→ What the task requires
Lines with the string "computer" are to be identified in the listing and copied.

→ Dataset entries
++++++++

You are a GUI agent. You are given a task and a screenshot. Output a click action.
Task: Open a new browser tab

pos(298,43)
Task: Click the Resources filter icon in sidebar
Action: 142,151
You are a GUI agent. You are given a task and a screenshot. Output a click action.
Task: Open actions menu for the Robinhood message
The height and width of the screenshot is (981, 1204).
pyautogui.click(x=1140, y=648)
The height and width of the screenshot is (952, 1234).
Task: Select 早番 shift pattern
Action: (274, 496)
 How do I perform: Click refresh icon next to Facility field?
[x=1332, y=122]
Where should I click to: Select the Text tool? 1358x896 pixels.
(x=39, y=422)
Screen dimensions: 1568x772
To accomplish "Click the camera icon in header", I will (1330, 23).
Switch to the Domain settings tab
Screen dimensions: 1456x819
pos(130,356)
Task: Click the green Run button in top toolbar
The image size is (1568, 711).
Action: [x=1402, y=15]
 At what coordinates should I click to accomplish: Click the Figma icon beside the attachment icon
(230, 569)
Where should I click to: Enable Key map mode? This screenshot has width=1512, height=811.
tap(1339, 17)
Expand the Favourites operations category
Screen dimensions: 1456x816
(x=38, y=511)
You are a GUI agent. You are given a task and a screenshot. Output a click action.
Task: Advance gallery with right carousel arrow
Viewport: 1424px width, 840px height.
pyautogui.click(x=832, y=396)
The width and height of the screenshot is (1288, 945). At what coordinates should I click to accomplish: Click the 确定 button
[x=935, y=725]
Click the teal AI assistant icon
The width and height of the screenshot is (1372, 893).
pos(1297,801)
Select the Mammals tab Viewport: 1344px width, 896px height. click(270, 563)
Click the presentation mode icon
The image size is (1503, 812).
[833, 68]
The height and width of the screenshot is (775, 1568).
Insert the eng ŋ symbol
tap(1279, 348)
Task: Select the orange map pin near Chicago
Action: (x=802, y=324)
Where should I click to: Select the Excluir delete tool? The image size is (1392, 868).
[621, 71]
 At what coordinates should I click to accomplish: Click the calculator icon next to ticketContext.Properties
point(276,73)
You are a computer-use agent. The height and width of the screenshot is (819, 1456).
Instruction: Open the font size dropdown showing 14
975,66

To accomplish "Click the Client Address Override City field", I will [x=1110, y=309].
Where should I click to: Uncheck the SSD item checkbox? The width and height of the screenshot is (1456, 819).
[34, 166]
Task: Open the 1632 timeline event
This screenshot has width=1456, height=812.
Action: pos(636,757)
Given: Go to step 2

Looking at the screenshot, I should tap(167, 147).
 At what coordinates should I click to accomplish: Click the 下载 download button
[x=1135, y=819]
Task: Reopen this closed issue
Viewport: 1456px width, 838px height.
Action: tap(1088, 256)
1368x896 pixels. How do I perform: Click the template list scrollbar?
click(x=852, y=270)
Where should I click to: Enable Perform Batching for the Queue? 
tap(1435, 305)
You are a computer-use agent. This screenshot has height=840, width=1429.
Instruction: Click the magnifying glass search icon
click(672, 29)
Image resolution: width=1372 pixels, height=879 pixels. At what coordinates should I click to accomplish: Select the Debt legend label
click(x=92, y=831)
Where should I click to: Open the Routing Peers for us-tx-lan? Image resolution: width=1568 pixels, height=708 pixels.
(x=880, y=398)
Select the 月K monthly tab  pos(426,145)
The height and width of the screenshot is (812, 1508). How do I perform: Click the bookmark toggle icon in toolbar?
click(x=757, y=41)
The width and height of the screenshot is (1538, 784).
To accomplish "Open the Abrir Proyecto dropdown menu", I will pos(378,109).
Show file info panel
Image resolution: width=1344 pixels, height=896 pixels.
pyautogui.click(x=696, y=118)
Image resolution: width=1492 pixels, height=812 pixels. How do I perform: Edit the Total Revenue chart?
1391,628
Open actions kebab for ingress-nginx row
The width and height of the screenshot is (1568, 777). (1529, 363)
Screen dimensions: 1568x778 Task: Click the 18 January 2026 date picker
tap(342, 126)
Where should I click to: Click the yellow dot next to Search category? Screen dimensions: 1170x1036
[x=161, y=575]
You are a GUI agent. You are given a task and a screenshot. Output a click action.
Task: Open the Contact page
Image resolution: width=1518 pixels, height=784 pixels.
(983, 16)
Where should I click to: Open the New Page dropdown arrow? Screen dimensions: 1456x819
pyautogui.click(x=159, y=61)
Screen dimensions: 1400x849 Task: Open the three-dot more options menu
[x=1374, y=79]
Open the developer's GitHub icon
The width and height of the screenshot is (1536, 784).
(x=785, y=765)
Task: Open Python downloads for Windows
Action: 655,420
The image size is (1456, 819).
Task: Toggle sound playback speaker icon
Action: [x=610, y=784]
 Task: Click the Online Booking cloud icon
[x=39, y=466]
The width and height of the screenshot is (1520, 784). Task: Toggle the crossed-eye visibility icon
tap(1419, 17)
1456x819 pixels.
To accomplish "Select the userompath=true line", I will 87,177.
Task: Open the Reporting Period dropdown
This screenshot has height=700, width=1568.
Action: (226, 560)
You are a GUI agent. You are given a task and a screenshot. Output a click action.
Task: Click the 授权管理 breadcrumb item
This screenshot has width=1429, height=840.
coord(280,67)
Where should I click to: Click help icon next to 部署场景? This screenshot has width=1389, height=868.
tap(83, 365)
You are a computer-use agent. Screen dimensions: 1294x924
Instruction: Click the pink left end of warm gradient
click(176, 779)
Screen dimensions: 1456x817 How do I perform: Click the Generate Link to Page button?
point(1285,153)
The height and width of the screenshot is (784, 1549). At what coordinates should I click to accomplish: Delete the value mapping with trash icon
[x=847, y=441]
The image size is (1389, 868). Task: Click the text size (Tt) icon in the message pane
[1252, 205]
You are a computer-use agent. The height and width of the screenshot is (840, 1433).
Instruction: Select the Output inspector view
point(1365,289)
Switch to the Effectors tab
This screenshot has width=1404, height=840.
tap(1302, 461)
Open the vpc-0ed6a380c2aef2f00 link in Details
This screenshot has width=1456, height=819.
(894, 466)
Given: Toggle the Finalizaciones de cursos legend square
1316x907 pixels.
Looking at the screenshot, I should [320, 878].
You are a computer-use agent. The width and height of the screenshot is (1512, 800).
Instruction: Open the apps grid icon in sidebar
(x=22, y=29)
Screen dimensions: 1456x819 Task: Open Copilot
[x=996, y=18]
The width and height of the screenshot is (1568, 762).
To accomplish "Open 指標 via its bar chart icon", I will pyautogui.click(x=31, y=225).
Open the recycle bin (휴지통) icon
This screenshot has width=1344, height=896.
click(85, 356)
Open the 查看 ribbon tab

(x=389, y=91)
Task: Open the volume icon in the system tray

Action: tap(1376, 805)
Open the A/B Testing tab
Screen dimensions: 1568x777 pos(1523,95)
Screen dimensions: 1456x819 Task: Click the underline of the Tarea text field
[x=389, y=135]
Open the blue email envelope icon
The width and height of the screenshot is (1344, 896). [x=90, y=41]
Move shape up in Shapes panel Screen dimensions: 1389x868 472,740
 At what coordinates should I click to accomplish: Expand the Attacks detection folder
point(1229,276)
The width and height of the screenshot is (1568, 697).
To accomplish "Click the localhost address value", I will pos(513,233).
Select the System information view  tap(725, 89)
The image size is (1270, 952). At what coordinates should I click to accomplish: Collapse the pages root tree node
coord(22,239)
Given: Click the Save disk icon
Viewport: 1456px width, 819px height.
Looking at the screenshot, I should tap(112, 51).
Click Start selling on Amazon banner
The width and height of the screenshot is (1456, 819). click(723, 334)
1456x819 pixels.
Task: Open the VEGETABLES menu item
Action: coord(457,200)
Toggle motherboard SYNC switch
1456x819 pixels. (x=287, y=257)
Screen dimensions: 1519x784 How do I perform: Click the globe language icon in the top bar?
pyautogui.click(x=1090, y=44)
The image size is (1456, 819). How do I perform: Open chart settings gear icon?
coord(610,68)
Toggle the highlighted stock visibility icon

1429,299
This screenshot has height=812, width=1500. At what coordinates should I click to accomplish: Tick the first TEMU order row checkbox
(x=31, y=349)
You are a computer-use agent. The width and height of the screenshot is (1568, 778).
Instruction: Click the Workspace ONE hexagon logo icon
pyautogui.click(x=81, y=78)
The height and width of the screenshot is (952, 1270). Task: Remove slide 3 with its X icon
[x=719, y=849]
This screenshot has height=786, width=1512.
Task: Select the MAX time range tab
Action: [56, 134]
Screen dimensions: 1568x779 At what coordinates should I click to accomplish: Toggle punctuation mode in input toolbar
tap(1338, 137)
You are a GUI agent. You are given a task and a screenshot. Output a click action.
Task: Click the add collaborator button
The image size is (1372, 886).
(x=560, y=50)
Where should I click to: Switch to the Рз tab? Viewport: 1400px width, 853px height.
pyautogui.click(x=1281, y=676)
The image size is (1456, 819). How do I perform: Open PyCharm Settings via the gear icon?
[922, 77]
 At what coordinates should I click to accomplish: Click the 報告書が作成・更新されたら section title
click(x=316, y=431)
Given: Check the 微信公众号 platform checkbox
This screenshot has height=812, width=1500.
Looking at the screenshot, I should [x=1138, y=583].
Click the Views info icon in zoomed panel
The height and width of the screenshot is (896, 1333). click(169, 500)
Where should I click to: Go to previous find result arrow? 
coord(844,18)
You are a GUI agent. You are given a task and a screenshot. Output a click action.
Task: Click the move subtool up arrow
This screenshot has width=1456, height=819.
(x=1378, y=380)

++++++++

→ Response to this exercise
You are a computer-use agent. The height and width of the screenshot is (819, 1456).
You are a computer-use agent. This screenshot has height=840, width=1429.
You are a computer-use agent. Screen dimensions: 1294x924
You are a computer-use agent. The height and width of the screenshot is (840, 1433).
You are a computer-use agent. The width and height of the screenshot is (1512, 800).
You are a computer-use agent. The width and height of the screenshot is (1568, 778).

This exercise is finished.